BRIEF: Please repeat, exactly as written, the line containing "Instruction: Expand more" and every line after it through the end of the records below, leaving out any pictures.

MATERIAL FOR THIS EXERCISE:

•••

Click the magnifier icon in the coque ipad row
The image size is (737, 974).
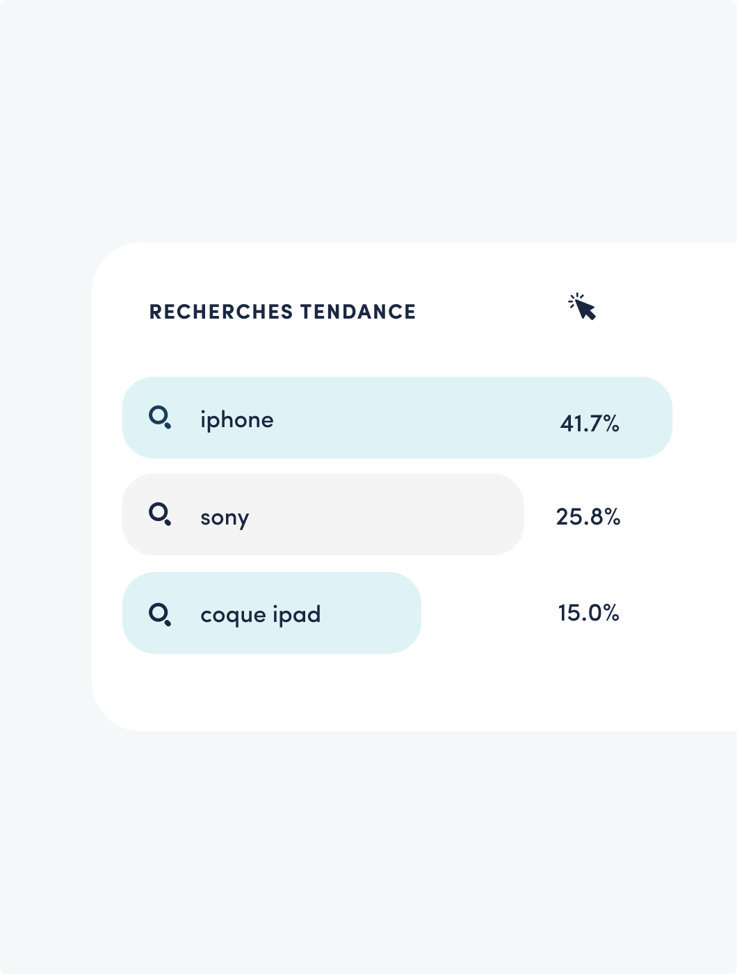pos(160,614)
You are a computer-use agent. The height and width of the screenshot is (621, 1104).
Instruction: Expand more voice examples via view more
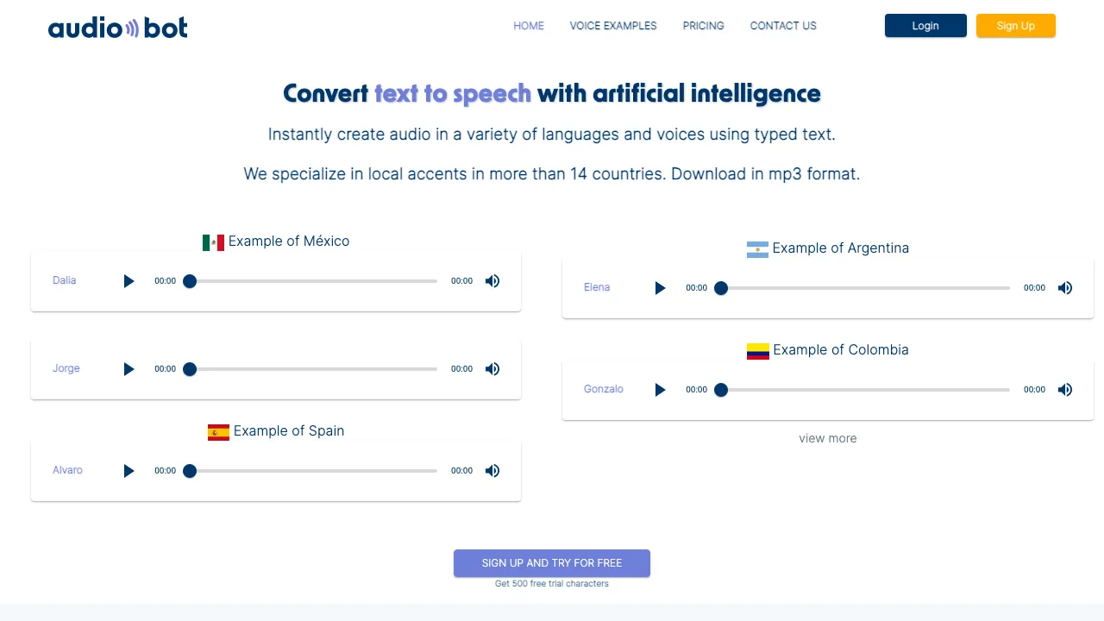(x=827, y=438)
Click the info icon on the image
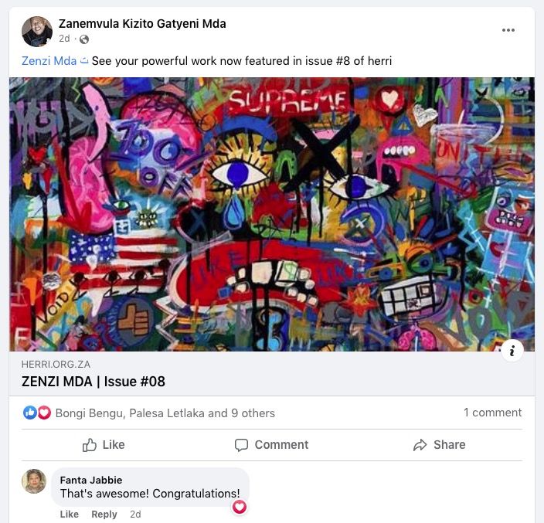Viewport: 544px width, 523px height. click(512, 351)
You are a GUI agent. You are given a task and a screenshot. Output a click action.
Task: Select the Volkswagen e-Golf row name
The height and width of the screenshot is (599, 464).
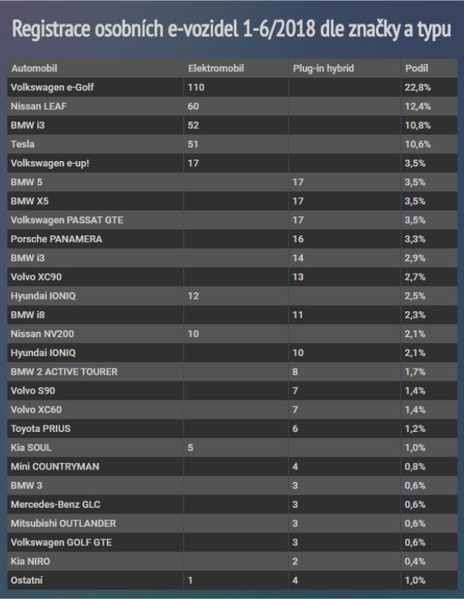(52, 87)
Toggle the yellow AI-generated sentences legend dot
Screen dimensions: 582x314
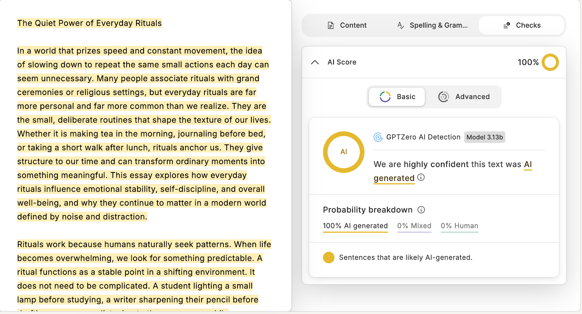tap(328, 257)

•••

RESULT OF THE EXERCISE:
Instruction: Expand more voice examples via view more
(x=827, y=438)
Click the info icon on the image
Viewport: 544px width, 523px height. click(512, 351)
You are a GUI agent. You are given a task and a screenshot. Output a click action.
Task: Select the Volkswagen e-Golf row name
The height and width of the screenshot is (599, 464).
(52, 87)
Toggle the yellow AI-generated sentences legend dot
Screen dimensions: 582x314
tap(328, 257)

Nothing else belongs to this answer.